Compilation album by Električni Orgazam
- Released: December 25, 2006
- Recorded: 1980
- Genre: New wave, punk rock
- Length: 53:21
- Label: Automatik records
- Producer: Srđan Gojković Gile, Dušan Ercegovac

Električni Orgazam compilations chronology
| Najbolje pesme vol. 2 1992-1999 (2002) | Breskve u teškom sirupu vol. 1 (2006) |  |

= Breskve u teškom sirupu vol. 1 =

Breskve u teškom sirupu vol. 1 is a compilation by the Serbian rock band Električni Orgazam, featuring unreleased material from the band's new wave period.

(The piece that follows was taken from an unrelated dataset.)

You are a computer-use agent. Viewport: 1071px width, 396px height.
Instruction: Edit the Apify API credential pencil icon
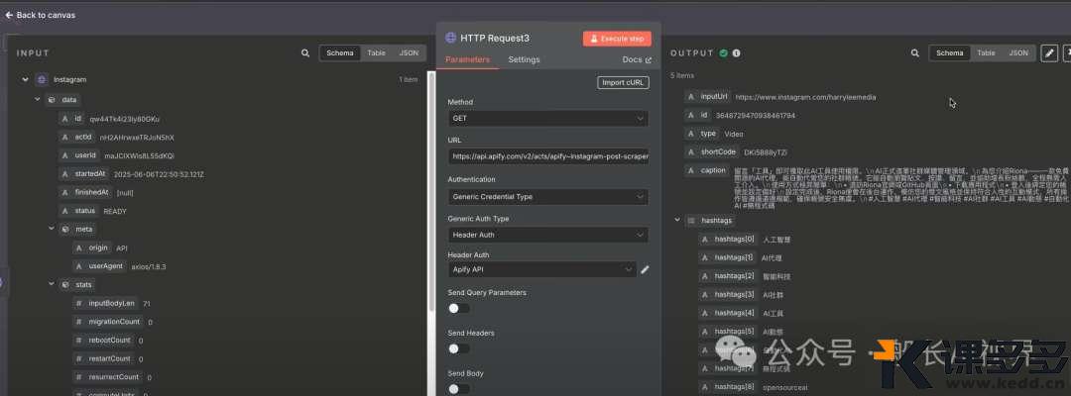[x=645, y=269]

The first part of the compilation featuring the recordings made at the Belgrade Tašmajdan park, and the second part, featuring the recordings made at the band rehearsal at the basement of the Studentski Kulturni Centar, were both recorded in the period before the release of Paket aranžman.

Professional ratings
Review scores
| Source | Rating |
| Groupie.hr | (mixed) |
| Popboks | (not rated) |
| Muzika.hr |  |

== Track listing ==

=== Koncert na Tašmajdanu 1980 ===
1. "Električni orgazam" (4:21)
2. "Konobar" (1:51)
3. "Infekcija" (4:59)
4. "Zlatni papagaj" (2:22)
5. "Krokodili dolaze" (4:21)
6. "Nebo" (4:58)

=== Proba U Podrumu SKC-a 1980 ===
1. "Zlatni papagaj" (2:40)
2. "Vi" (3:07)
3. "Fleke" (2:32)
4. "Voda u moru" (2:07)
5. "Pojmove ne povezujem" (3:03)
6. "Leptir" (3:32)
7. "Umetnost" (2:08)
8. "I've Got a Feeling" (2:37)
9. "Krokodili dolaze" (3:44)
10. "Nebo" (4:59)

== Personnel ==
- Srđan Gojković Gile (guitar, vocals)
- Ljubomir Jovanović Jovec (guitar)
- Goran Čavajda Čavke (drums)
- Ljubomir Đukić Ljuba (organ, vocals)
- Marina Vulić (bass)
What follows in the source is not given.